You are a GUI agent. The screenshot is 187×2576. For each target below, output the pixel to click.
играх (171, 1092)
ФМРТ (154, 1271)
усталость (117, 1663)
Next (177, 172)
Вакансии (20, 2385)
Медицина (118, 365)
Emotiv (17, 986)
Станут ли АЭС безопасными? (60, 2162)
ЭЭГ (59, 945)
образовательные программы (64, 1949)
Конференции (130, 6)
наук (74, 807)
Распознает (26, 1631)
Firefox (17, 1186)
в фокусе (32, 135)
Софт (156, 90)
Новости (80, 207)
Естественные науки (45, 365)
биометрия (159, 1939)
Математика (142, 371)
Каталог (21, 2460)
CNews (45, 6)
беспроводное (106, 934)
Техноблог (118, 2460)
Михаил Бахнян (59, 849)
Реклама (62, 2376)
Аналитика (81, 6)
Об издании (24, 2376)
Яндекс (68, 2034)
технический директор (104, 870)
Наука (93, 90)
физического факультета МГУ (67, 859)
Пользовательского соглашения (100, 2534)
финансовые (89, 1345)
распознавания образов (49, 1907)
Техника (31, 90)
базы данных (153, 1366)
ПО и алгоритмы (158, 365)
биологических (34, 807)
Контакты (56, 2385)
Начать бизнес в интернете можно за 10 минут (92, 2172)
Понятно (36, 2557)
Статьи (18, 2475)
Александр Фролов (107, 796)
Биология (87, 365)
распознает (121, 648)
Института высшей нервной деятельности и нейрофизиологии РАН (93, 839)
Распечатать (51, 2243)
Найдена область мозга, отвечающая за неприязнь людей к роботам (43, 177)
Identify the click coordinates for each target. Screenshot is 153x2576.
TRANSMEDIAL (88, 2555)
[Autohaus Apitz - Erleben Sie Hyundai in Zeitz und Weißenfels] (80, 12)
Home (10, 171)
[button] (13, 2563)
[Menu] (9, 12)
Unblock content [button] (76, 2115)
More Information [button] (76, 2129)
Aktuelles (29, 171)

> _WHAT YOU WILL DO_:
Copy out the lines of the data where the string "button" occurs.

> _EXPECTED ANSWER_:
[button] (13, 2563)
Unblock content [button] (76, 2115)
More Information [button] (76, 2129)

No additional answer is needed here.